CSI, Marketing and the Biofuels Lesson
In the new South Africa, many brands have already moved decisively towards a strong mix of Corporate Social Investment (CSI) and marketing.
Outsurance – which features its community programmes in its mainstream advertising – is currently the most notable player in this respect, but there are many other examples. The Standard Bank pay-off line (Inspired, Motivated, Involved), for example, has at its core a socially involved positioning for the bank.
Similar trends are widespread internationally. Walmart, for instance, dedicated the month of April to highlighting environmentally friendly products to customers, while in key sectors, such as coffee, the social and environmental impact of the production process is a key selling point for many brands. So, during April one of the products Walmart highlighted was Sam’s Coffee – a brand whose narrative focuses on the benefits it delivers to producing farmers under the Fair Trade Certified and Rainforest Alliance Certified banner.
Al Gore has also had a serious impact on global corporate consciousness with his film An Inconvenient Truth, and recently played a pivotal role in setting up an investment fund – to the value of $683m – designed to invest in green start up businesses. These sorts of mechanisms – which are emerging on a weekly basis across the global economy – open a series of new doors for major brands to start to put serious weight behind environmental projects of all shapes and sizes. It seems inevitable, then, that in coming years brands of all shapes and sizes will start pushing CSI money and focus more and more towards environmental issues and causes. Where a few years back simply locating your office in a so-called eco park was considered an innovative move, in the future significant support for environmental and energy projects will see the lines between CSI and marketing become increasingly blurred.
As always, there is a flip side. One of the key considerations of the emerging environmental economy is the fact that the majority of emerging eco-capitalist business models is fundamentally experimental – this context will pose many challenges for brands seeking to cross pollinate their marketing and CSI activities.

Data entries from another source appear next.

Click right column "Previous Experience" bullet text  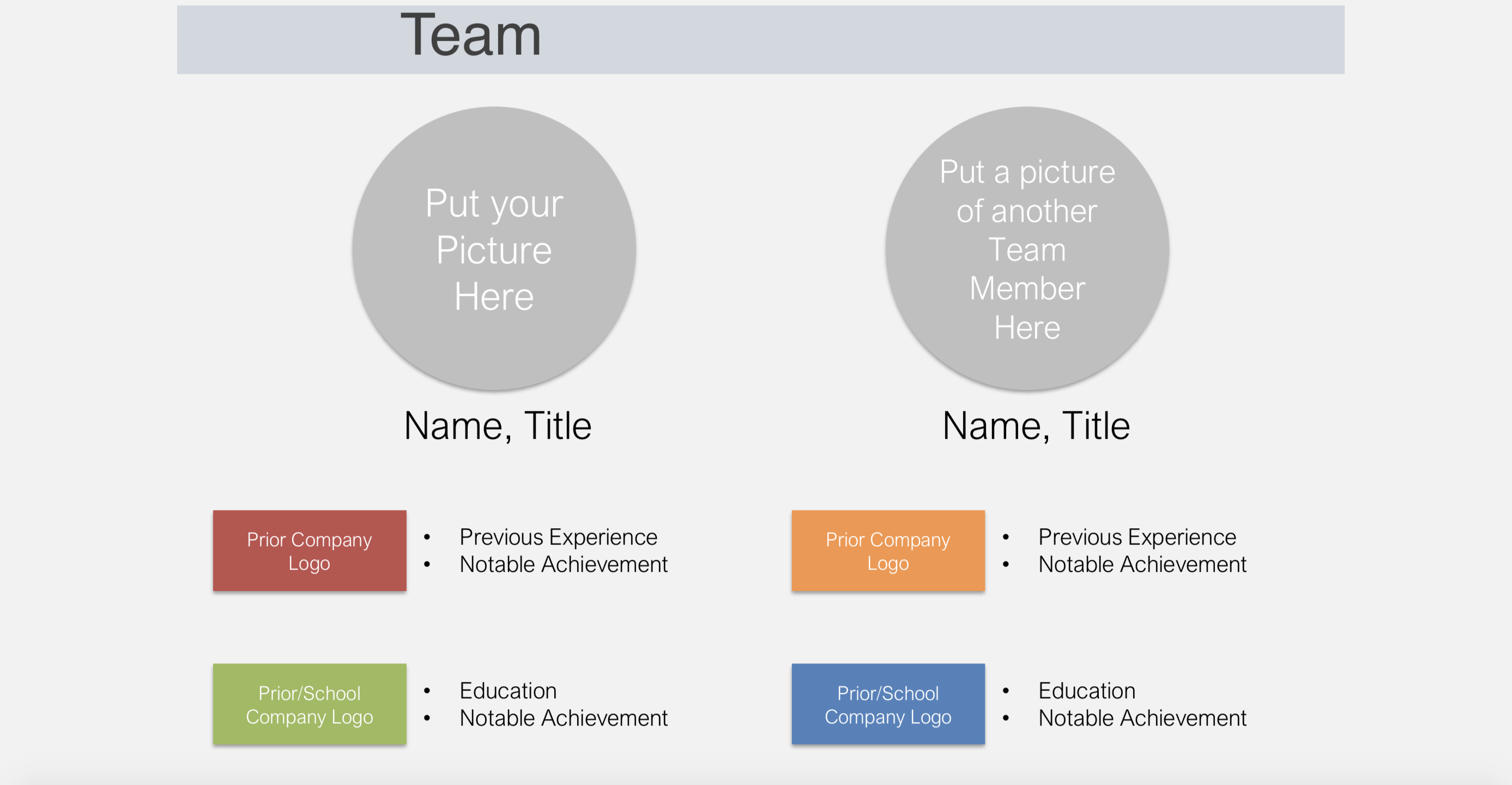1137,537
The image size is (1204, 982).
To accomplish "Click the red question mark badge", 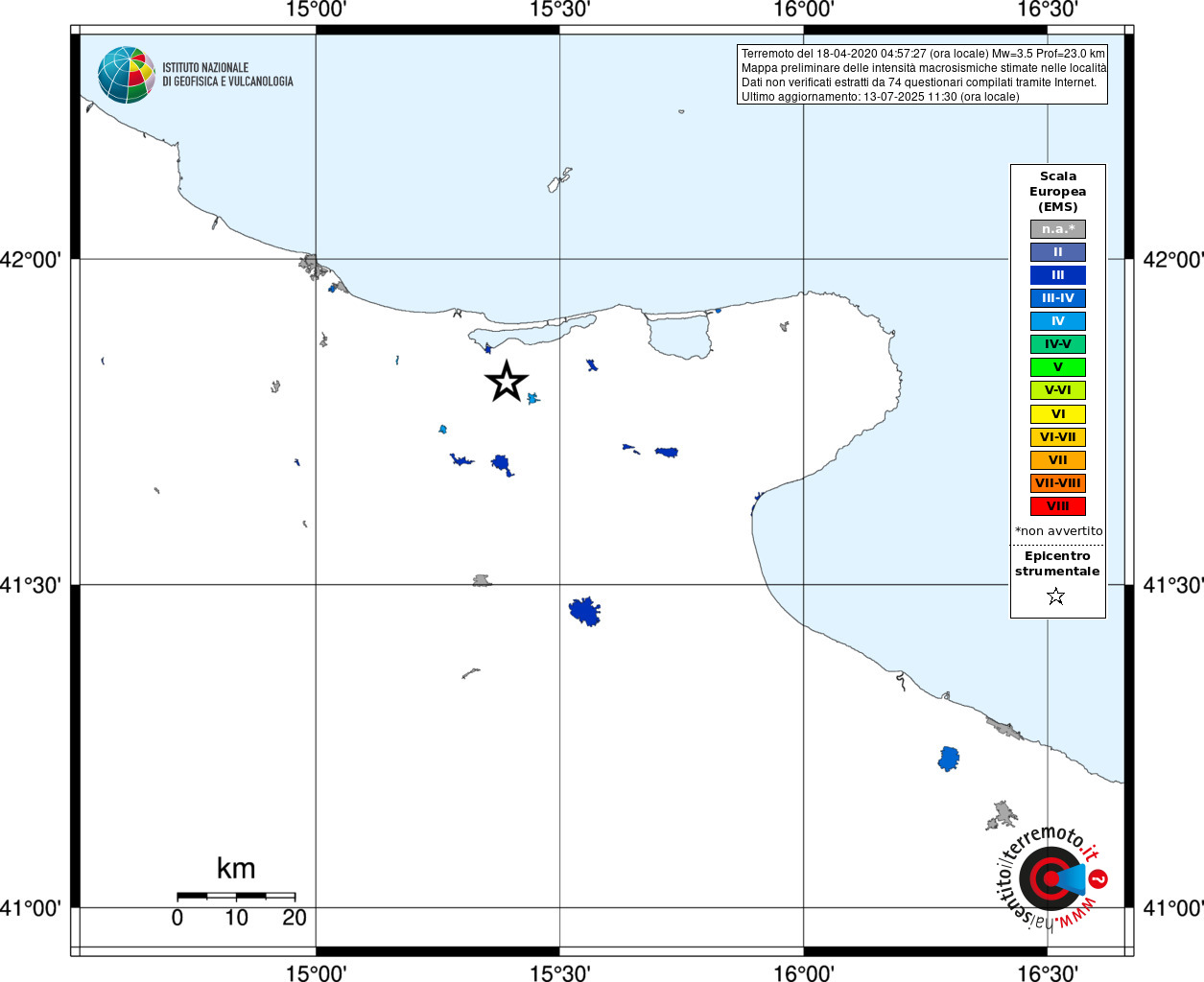I will click(x=1099, y=878).
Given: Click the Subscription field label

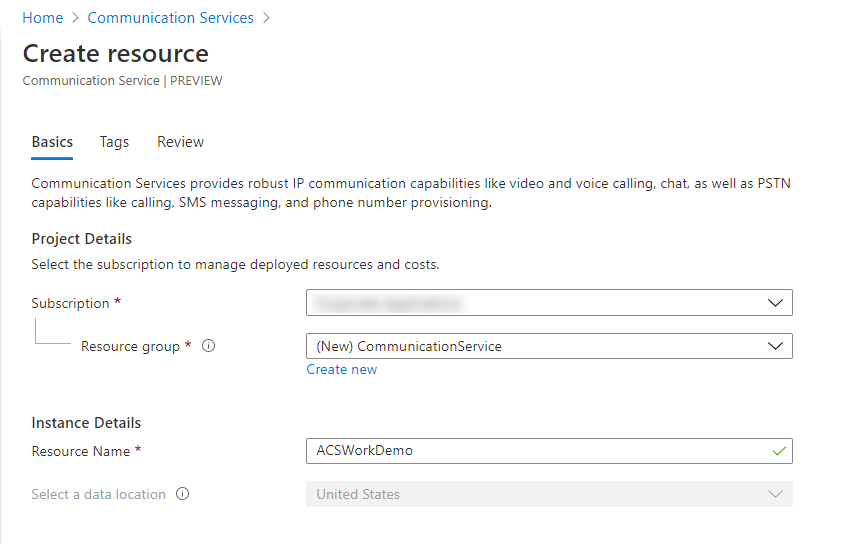Looking at the screenshot, I should coord(70,303).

In this context, the ongoing biofuels saga offers important examples. In a world where the supply of oil is inversely matched by our expanding reliance on vehicular transport, producing fuel for cars and other vehicles out of plant materials has long been considered an important idea. As such, the use of biofuels became law in the UK on the 15th of April 2008. From now on, all UK petrol must contain 2.5% biofuel, and similar legislation is being put in place in other parts of the world.
Biofuels have had a significant impact in terms of national brand identities as well. Brazil, most notably, has been at the forefront of the biofuel boom – the country is one of the world’s leading producers of biofuels and has itself passed legislation mandating a 23% ethanol mix in all petrol in the country. Brazil as a national brand is now tightly aligned with biofuels.
Recently, however, a chorus of voices has emerged claiming that biofuels are actually compounding environmental degradation and global warming. From the New York Time’s to Britain’s Independent and Guardian newspapers, biofuels are now blamed for driving the global cost of food upward and for actually increasing toxic emissions into the atmosphere. Logically, critics say, utilising foodstuff’s for commercial energy requirements place pressure on food supplies that are not sustainable. In addition, critics claim that morphing soy fields (soy is a key biofuel source plant) are now obliterating prime forests at a never-before-seen rate, spurred on by global demand for biofuel, while the burning of cane fields is having an equally thunderous negative impact on the environment. Critics back up their claims by pointing out that Brazil has shot into fourth place in the world’s list of major polluters since becoming a leading biofuel player.
While biofuels will almost certainly over time become an important component in a basket of globally relevant environmental tools, in 2008 an extraordinary amount of conceptual biofuel ‘un-picking’ needs to be done, while in the public realm sensationalised media articles on the biofuel crisis only serves to reinforce rapidly growing negative perceptions of an erstwhile silver bullet solution. The result? People and organisations across the world are running for cover in an attempt to limit the reputational damage.
In the 20th century brand strategists developed a strong hype model. Whether the product was chewing gum, soft drinks or insurance policies, for decades the aim of advertisers and communications consultants has been to ensure their client is viewed as the solution to all problems – even those it has nothing to do with. There has been, as the old adage says, no such thing as bad publicity. In the world of eco-capitalism, however, some serious re-thinking will be required as to how to position brands over the long term – and it’s here that the biofuels offers their most important lesson. Biofuels clearly show us that in the 21st century the status of brand hero also has the potential to become a serious liability, overnight – particularly where fledgling eco-capitalist business models are concerned.
So, where in the past ‘over promise and under deliver’ was perceived by many as an essentially soft aspect of branding and business, in the eco-capitalist context it will surely become the bedrock of business and brand strategies. Pragmatic brands will throw their CSI weight behind strong environmental projects, but will also be very careful about assuming too much of a ‘hero’ posture in publicising these projects. When the consequences of failure and / or scandal are so high, few will want to get caught in the full glare of public opinion.